Today there are sometimes boatloads of economic refugees heading for Australia. The Australians have finally stopped docking the boats and housing the refugees— instead they are taking people off to remote islands for judicial processing. In the future, space boats headed for Elysium are simply blasted out of the sky—only a few boats ever make it. If the Australians do not simply find an old cargo ship and chug-chug the refugees back to where they started, then it is because the public of today is divided on what to do. But not the cynical public of the future.

Below Elysium, Damon works in a factory. He live in a dusty brown city, a cynical unhappy city, a city quite unlike the vibrant 1950’s city of Detroit where proud workers live in strong neighborhoods. Instead, his demoralized world has pathetic foremen and pathetic safety standards: a natural consequence of absentee owners and no middle class.

For Hollywood, portraying an economic decline is straightforward; moviegoers may exit saying to each other, “What a yucky world.” But I think the half-conscious fear, unlikely to be spoken aloud, is about Damon’s city in California. In the future of Elysium the US is neither a traditional melting pot nor a Canadian style multi-culturalism—instead, a European style pluralism. Viewers sense that just out of camera range is a world where, as in Europe, government documents and kitchen cereal boxes are legally mandated to be in more than one language, English and Spanish—and this is not to aide fresh immigrants.

So far, of course, ethnic groups in the US have always melted in. So far, only rare individuals have been Boston bombers or, say, drone strike targets: individuals holding dual citizenship who have suffered a failure to assimilate. The general population is doing fine. Sure, the Swedes in Fargo say, “Ya?,” and the folks in ‘Frisco use chopsticks, but no one raised here is without a sense of “good English” and an American self-identity. (The exceptions might be in two states that were conquered with inhabitants already present: Arizona and New Mexico—I’ll find out when I go to Roswell) But despite this proven track record there is still, in the US, an ancestral semi-conscious fear of, “There’s always a first time.” (to not assimilate) I suppose the 1980’s movie Alien Nation played into this fear of separation. “How will my kids get a job?” said someone at the start of that movie, fearing his kid would not be as smart or as bi-lingual as an alien would be.

As I see it, we live our lives and we go to watch the big silver screen in the context of our citizenship. So let’s step back to see the bigger screen.

I’m as fearful as the next guy: In my everyday life, I for one prefer to be only semi-conscious of the rate of progress: How easy to think that progress is as regular as the arithmetical gradations on my ruler; how fearfully hard to acknowledge that progress is like the spreading logarithmic gradations on my slide rule, or like some startling graph curve.

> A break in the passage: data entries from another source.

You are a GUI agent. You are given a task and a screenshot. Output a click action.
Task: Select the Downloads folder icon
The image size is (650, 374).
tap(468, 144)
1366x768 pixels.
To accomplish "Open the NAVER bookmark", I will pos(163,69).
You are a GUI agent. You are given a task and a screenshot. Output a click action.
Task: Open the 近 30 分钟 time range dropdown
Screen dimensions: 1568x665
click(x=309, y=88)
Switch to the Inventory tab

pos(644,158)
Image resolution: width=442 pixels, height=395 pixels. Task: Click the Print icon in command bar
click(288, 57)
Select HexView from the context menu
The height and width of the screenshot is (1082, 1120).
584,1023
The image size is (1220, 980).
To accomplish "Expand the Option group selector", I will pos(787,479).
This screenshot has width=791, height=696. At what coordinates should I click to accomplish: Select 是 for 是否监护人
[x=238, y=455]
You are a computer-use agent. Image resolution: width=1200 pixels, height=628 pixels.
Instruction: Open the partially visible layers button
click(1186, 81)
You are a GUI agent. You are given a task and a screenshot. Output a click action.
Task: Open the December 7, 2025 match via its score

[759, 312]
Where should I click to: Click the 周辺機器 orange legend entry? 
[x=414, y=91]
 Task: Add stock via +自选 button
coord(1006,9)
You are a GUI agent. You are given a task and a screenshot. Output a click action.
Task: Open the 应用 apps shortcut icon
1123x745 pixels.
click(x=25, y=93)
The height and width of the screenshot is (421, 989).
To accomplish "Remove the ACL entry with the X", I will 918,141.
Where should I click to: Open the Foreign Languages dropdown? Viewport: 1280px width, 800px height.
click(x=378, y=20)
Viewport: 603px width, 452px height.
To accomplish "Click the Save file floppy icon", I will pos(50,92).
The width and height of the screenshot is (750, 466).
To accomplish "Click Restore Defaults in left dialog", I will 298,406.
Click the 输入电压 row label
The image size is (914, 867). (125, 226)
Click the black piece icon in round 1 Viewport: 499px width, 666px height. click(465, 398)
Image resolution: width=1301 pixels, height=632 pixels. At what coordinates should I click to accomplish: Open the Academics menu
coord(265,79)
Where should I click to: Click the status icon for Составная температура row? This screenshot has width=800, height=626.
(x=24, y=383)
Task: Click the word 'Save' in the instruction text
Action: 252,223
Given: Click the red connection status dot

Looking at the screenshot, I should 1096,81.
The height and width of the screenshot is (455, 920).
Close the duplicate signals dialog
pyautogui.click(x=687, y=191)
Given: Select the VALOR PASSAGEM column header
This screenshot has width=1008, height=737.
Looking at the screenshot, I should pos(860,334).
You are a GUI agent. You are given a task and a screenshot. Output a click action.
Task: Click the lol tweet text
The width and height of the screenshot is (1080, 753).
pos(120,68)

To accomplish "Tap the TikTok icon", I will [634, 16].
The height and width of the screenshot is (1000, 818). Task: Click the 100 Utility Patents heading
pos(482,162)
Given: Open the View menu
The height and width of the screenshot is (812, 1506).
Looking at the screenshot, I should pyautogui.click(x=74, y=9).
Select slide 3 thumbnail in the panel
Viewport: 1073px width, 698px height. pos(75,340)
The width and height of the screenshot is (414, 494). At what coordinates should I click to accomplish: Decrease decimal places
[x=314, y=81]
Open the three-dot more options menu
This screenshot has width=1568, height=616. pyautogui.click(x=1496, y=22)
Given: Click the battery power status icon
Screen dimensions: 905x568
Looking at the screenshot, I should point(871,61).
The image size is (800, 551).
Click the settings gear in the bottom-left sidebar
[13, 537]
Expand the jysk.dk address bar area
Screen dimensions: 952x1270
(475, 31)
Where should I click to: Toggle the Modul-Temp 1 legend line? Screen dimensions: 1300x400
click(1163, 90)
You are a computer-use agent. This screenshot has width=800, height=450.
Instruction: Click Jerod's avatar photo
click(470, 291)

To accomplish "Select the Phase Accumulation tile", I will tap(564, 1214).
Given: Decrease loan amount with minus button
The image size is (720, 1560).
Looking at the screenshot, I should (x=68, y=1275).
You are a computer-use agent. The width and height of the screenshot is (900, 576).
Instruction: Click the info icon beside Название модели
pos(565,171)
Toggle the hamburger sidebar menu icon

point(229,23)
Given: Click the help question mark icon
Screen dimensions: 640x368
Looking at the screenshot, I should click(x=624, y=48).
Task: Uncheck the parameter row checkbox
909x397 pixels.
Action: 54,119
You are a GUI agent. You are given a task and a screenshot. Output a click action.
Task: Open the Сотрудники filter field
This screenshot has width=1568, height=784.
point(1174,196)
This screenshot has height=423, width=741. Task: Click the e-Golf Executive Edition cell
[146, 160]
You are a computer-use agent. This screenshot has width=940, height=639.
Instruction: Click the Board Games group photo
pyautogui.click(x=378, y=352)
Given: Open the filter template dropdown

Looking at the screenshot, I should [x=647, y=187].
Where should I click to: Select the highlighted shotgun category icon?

Given that bar graphs and curves are easier to visualize than abstract numbers which have to be translated, perhaps other Americans fearfully prefer to be only semi-conscious too: I’ve noticed something. I sometimes read figures, usually within a sentence, but I never see a graph showing how other countries are catching up to the US GNP—nor do I (accidental pun) “graphically” see the interception point. Never have I seen a graph curve on how the gap between rich and middle class keeps growing, nor a graph of how the US middle class keeps shrinking. And heaven help us: These curves are just not flattening or slowing down.

In my boyhood, before the moon landings, it was the man now called Barrak Obama’s mentor, the famed community organizer Saul Alinsky, who could just as well have meant fears when he referred to problems: He said things remain as only a semi-conscious “bad scene,” not a clear and solvable “problem,” until people have hope. No one reasons out how to spend a lottery fortune, not unless they want to indulge in fantasy, and no one living in the ghettos, in Alinsky’s day, reasoned out how to fix the ghetto schools. Not until they had hope in the form of resources and tools and money. (Alinsky died in 1972)

Today some people, “hope challenged,” feel it makes more sense to write to their congressman about “sin” or “gun control” than about those infernal graph curves—after all, what could you expect a poor congressman to do? It’s a bad scene to be steadily losing the middle class, but where are the specific tools to recommend?

The good news is that our congressmen are not “capitalist pig dogs.” I think they mean well, even if they have an “old white male upper class bias.” They aren’t like the cynical folks in Elysium. The other good news is that our attitudes and habits are within our control. I’m thinking of how business guru Peter Drucker often wrote of how the post-war economic miracles of Germany and Japan were made possible because businessmen and legislators always had one eye on the good of the nation. Today congress could learn to keep one eye on whether anything they do will further shrink the middle class—this habit of mind would be qualitatively different than simply looking at “jobs.” To paraphrase the Buddhists, “when the people are ready, the tools will appear.”

While Americans have made movies about the Iraq fiasco and the Wall Street melt down (Margin Call) I don’t sense the public has truly felt any “wake up call.” Not yet. Let’s hope we don’t have to “hit bottom” before we can face fears and drop hubris. Not yet cynical, still pre-Elysium, I still retain hope. I realize that just now, our fingers half weakened with confusion and despair, we are allowing the middle class to slip away from our grasp. But “good old congress” could still become embedded in a nation with a strong attitude, with a clear-eyed determination to preserve the middle class.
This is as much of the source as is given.